Brano di partenza
────────────────────
È stato severo e impietoso come sempre il Tristo Mietitore, lo scorso anno, nei confronti del pianeta musica. Per esempio, sotto i colpi della sua falce sono caduti alcuni eroi del rock, David Crosby e Jeff Beck, e assieme a loro un vecchio ragazzo del punk, Tom Verlaine, e la tormentata Sinéad O’Connor. Vittime illustri ne ha registrate anche il jazz e non sono certo nomi trascurabili: Carla Bley, Wayne Shorter, Les McCann, Ahmad Jamal, Peter Brötzmann, Ernst-Ludwig Petrowsky, Tony Oxley, Karl Berger. È un lungo elenco trasversale ai generi, perché qui la giustizia regna sovrana. Basti annotare in ordine sparso la fiammeggiante Tina Turner, il maestro Burt Bacharach, la deliziosa Astrud Gilberto, una cantante (ma non solo) come Jane Birkin, un crooner del calibro di Tony Bennett, George Winston, Ryuichi Sakamoto, una leggenda come Harry Belafonte. La lista potrebbe proseguire con altri caduti illustri o meno illustri, incluso Martin Davidson che a questo triste consesso si è unito a fine 2023, il 9 dicembre.
Davidson non è mai stato musicista, così come Jost Gebers, fondatore della FMP scomparso anch’egli lo scorso anno, ma alla musica ha dedicato tutta la sua vita fondando la casa discografica Emanem e dando voce come pochi altri a quello spicchio di suono noto come musica improvvisata. È sufficiente dare un’occhiata alla lista esuberante che ne compone il catalogo per rendersi conto del suo valore incommensurabile. In ordine sparso troviamo lo Spontaneous Music Ensemble in tutte le sue declinazioni, Paul Rutherford, Derek Bailey, Anthony Braxton, Steve Lacy, Kent Carter, Bobby Bradford, John Carter, John Butcher, Mark Sanders, Steve Beresford, Trevor Watts, Howard Riley, Phil Wachsmann, giusto per fare qualche nome.
────────────────────
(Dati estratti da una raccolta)

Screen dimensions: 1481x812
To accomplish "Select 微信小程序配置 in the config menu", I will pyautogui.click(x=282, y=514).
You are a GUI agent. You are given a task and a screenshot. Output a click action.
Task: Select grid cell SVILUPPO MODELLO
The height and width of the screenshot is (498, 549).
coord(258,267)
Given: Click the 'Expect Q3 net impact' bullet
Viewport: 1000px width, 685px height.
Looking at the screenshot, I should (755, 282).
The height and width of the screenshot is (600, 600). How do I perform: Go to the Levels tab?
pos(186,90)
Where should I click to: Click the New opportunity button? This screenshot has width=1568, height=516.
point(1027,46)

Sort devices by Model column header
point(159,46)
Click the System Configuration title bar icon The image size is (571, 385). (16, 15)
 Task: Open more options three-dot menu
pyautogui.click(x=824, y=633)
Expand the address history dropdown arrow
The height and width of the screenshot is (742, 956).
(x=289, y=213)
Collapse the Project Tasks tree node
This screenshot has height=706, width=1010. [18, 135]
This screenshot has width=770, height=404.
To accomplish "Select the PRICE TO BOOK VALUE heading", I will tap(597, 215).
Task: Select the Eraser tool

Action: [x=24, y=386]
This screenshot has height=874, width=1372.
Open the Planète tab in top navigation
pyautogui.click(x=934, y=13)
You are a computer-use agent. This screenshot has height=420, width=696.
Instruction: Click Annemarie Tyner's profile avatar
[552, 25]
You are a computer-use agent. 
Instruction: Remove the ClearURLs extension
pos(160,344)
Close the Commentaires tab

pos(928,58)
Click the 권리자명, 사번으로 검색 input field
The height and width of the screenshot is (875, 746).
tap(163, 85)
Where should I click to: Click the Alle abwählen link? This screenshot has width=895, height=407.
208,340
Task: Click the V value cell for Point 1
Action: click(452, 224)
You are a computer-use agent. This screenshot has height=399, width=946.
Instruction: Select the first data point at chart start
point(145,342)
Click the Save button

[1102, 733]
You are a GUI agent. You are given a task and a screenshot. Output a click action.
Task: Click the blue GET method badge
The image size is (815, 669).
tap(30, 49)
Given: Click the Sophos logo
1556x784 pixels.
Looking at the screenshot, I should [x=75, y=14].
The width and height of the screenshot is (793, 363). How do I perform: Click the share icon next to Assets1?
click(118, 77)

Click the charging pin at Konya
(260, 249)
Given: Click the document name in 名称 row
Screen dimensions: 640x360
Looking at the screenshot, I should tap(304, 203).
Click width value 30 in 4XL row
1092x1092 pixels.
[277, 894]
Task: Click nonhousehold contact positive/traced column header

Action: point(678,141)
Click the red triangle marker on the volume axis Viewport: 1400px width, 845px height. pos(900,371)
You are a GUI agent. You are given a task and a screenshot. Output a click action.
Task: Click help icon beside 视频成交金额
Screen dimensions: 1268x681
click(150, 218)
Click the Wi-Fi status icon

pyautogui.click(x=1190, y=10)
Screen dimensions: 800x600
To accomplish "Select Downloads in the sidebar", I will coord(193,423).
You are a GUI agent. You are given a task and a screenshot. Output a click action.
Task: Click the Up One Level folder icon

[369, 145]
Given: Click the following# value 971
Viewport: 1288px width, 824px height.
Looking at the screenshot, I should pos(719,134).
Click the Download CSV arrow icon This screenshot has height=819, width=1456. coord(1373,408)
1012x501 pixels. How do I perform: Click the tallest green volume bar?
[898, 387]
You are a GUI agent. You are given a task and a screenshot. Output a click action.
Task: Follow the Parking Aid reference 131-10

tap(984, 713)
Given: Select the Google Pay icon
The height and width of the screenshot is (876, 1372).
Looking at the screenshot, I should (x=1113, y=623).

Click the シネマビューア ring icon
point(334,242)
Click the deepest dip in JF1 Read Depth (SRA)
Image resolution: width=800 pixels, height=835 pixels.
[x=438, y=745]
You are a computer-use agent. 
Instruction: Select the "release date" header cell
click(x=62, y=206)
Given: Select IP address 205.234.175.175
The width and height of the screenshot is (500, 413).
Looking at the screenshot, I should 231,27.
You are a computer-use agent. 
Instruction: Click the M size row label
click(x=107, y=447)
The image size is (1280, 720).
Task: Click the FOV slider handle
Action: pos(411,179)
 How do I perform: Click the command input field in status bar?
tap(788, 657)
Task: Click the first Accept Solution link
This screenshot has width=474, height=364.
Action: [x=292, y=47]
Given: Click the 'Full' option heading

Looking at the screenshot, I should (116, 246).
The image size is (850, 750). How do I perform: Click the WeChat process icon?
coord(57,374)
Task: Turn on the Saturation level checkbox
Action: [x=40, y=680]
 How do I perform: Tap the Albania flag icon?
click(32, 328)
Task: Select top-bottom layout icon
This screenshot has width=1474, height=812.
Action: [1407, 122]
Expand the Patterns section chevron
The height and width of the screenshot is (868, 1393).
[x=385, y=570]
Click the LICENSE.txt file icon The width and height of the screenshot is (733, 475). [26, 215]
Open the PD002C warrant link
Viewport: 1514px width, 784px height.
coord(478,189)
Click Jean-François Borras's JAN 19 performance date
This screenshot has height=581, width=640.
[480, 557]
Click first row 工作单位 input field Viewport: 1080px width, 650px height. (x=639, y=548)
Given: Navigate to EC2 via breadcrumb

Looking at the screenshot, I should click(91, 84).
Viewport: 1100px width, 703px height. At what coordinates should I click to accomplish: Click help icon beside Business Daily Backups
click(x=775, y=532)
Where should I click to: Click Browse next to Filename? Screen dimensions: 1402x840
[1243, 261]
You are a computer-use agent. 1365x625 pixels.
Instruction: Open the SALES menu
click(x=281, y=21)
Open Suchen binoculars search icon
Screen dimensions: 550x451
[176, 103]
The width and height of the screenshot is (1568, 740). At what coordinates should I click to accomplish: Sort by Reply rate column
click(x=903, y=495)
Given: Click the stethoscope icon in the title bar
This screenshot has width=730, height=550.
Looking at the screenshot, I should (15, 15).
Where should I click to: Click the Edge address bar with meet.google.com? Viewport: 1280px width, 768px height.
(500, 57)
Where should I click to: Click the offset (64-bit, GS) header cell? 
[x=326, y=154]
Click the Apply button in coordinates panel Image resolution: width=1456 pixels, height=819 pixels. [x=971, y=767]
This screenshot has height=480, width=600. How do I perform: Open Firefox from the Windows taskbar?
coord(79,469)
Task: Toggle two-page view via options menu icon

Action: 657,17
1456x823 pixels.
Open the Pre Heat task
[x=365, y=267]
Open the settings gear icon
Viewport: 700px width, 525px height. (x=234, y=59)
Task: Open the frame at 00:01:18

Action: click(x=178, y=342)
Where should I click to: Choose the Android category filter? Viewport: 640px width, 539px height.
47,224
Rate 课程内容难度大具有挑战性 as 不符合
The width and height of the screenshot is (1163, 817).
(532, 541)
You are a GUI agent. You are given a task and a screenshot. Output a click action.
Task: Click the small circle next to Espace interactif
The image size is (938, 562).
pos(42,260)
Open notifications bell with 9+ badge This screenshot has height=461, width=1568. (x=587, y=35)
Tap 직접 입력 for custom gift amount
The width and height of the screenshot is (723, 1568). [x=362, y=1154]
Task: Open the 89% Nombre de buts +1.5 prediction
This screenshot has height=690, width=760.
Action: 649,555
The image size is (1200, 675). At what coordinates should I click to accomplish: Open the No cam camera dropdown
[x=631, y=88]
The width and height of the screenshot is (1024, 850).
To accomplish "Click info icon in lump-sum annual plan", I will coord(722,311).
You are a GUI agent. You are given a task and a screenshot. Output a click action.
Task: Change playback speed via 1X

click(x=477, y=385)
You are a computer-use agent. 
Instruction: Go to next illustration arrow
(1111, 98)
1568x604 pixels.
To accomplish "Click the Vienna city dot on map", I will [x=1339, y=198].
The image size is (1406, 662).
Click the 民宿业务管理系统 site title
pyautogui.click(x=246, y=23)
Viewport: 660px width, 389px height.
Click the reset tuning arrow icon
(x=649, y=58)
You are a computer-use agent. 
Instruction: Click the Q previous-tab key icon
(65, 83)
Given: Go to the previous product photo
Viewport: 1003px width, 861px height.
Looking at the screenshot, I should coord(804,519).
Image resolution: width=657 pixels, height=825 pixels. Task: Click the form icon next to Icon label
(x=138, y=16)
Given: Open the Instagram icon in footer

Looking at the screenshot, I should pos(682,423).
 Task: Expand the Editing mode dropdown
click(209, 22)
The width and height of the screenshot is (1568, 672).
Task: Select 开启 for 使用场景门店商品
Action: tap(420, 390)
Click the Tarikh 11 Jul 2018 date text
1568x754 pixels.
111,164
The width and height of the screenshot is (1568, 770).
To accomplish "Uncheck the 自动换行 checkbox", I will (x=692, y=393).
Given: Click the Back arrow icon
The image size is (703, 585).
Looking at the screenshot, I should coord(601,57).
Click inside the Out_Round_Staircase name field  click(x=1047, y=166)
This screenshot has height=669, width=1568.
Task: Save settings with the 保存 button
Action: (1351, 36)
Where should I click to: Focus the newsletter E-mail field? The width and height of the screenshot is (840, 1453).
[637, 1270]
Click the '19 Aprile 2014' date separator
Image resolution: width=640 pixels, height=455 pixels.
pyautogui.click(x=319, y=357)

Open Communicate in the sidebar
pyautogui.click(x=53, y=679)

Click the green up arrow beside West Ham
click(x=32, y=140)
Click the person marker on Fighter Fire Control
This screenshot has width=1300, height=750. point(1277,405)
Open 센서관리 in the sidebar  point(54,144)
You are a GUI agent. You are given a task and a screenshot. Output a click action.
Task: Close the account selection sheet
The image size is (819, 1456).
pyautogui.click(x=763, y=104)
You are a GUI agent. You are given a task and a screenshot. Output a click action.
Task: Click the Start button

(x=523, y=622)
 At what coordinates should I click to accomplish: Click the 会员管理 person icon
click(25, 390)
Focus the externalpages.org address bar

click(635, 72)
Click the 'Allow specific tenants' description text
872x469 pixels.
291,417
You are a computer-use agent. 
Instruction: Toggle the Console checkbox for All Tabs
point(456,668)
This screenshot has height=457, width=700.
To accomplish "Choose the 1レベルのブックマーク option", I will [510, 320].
────────────────────
Esercizi da svolgere
(A) Traduci in inglese questa frase del brano sui musicisti scomparsi: «È un lungo elenco trasversale ai generi, perché qui la giustizia regna sovrana.»
(B) Indica quante righe contengono la parola "person", distinguendo tra maiuscole e minuscole, e rispondi soltanto con il numero.
Il brano e le righe non hanno alcun legame tra loro.

Soluzioni per esercizio
(A) It is a long list that cuts across genres, because here justice reigns supreme.

(B) 2